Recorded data

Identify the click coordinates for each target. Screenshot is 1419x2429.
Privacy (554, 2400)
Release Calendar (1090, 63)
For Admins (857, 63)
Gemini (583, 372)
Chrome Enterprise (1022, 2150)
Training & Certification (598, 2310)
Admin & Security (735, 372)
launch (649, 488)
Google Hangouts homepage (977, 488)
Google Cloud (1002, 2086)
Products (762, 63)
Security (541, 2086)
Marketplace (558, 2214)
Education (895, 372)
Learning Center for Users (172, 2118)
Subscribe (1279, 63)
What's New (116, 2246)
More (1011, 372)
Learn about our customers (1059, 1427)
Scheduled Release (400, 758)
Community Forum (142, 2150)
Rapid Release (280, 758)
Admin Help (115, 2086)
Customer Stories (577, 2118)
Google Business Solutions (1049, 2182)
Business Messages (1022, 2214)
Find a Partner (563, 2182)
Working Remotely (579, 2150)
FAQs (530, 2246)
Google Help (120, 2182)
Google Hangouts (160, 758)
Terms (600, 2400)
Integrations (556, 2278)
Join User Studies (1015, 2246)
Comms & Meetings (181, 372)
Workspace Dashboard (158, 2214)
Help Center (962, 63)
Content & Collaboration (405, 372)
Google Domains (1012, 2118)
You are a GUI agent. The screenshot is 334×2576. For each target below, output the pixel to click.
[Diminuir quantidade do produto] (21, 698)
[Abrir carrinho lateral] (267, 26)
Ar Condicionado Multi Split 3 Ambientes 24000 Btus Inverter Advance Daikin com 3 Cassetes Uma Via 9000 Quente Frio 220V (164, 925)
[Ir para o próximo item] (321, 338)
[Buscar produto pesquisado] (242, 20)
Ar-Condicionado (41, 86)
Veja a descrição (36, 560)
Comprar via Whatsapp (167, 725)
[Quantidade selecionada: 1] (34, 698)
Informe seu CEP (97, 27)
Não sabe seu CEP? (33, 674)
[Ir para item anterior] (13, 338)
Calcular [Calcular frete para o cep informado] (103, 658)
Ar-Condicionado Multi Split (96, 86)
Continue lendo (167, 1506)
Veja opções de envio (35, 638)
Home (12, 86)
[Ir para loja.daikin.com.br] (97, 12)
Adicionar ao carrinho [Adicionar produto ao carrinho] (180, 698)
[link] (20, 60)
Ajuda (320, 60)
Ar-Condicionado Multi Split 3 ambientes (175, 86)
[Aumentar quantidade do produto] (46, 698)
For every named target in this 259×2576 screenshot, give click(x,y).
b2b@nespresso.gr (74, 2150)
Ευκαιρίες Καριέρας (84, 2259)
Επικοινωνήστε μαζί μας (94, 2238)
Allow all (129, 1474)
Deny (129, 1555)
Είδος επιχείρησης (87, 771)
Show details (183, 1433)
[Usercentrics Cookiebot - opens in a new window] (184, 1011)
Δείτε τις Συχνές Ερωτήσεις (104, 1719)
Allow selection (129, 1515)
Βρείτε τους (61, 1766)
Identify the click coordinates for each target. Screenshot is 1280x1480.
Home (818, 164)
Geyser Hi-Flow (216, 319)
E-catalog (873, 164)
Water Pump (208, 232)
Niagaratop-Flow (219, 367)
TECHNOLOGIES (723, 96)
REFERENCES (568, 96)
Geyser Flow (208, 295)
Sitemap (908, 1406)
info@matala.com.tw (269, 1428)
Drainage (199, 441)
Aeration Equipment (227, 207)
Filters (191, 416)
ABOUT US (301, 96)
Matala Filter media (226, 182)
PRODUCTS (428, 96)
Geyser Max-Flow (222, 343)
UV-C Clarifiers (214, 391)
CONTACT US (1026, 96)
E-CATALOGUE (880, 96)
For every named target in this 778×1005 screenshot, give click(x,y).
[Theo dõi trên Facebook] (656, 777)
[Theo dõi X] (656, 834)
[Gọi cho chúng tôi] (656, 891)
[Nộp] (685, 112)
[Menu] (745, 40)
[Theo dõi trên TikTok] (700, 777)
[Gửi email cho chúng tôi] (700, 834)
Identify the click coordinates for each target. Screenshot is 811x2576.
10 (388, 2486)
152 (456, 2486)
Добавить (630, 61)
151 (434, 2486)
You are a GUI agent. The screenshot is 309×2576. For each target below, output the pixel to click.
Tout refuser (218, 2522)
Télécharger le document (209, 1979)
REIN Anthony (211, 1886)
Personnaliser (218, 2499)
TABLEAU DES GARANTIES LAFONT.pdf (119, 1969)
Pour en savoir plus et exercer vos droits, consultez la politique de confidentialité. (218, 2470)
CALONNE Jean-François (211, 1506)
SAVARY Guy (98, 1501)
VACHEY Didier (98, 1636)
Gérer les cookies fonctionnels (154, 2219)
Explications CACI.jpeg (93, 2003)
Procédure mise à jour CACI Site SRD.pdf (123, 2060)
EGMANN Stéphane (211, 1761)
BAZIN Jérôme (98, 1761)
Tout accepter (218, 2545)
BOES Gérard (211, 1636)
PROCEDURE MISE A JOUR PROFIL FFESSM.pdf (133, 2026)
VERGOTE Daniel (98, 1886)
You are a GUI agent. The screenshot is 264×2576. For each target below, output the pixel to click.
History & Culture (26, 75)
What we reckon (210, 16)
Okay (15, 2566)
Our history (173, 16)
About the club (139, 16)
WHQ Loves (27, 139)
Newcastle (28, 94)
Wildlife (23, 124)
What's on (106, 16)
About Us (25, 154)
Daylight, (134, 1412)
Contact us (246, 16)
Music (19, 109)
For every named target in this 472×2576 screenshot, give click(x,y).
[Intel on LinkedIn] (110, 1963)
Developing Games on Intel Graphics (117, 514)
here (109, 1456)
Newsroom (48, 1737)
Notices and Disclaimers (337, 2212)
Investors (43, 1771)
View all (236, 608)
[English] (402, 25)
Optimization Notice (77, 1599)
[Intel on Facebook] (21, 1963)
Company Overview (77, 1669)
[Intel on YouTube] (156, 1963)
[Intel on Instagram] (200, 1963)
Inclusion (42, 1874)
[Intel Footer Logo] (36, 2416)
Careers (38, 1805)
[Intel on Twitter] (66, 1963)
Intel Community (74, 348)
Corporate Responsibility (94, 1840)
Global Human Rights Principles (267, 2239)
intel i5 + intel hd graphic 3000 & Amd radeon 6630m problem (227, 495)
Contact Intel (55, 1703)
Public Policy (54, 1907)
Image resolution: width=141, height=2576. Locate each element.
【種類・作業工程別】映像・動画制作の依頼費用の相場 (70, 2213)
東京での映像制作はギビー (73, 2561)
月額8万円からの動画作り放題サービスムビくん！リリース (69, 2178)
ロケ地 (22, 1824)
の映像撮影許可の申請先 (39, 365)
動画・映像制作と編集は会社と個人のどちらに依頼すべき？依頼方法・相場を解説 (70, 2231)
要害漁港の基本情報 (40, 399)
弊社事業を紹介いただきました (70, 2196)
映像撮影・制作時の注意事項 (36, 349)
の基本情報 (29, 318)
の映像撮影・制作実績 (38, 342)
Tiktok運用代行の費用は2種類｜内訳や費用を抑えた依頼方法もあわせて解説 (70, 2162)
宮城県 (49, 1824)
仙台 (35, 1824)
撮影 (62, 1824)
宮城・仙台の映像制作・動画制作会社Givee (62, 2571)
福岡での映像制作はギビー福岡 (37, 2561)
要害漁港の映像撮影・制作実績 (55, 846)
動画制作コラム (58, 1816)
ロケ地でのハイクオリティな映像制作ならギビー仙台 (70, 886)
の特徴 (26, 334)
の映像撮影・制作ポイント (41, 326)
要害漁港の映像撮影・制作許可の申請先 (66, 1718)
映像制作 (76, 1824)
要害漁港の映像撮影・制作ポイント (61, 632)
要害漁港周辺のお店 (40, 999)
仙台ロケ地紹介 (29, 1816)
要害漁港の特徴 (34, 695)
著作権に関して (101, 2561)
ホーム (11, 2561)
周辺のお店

*PROBLEM DESCRIPTION*
Rewrite the records above, starting at the line that contains "Education (895, 372)" and ending after the line that contains "Ar-Condicionado Multi Split (96, 86)", and offset every coordinate in the answers by 56. Keep every other line as it is.

*WRITTEN RESPONSE*
Education (951, 428)
Learning Center for Users (228, 2174)
Subscribe (1335, 119)
What's New (172, 2302)
More (1067, 428)
Learn about our customers (1115, 1483)
Scheduled Release (456, 814)
Community Forum (198, 2206)
Rapid Release (336, 814)
Admin Help (171, 2142)
Customer Stories (633, 2174)
Google Business Solutions (1105, 2238)
Business Messages (1078, 2270)
Find a Partner (619, 2238)
Working Remotely (635, 2206)
FAQs (586, 2302)
Google Help (176, 2238)
Google Hangouts (216, 814)
Terms (656, 2456)
Integrations (612, 2334)
Join User Studies (1071, 2302)
Comms & Meetings (237, 428)
Workspace Dashboard (214, 2270)
Help Center (1018, 119)
Content & Collaboration (461, 428)
Google Domains (1068, 2174)
You are a GUI agent. The screenshot is 334×2576. For each target below, output the pixel to click.
[Diminuir quantidade do produto] (77, 754)
[Abrir carrinho lateral] (323, 82)
Ar Condicionado Multi Split 3 Ambientes 24000 Btus Inverter Advance Daikin com 3 Cassetes Uma Via 9000 Quente Frio 220V (220, 981)
[Ir para o próximo item] (377, 394)
[Buscar produto pesquisado] (298, 76)
Ar-Condicionado (97, 142)
Veja a descrição (92, 616)
Comprar via Whatsapp (223, 781)
[Quantidade selecionada: 1] (90, 754)
Informe seu CEP (153, 83)
Não sabe seu CEP? (89, 730)
[Ir para item anterior] (69, 394)
Calcular [Calcular frete para o cep informado] (159, 714)
Ar-Condicionado Multi Split (152, 142)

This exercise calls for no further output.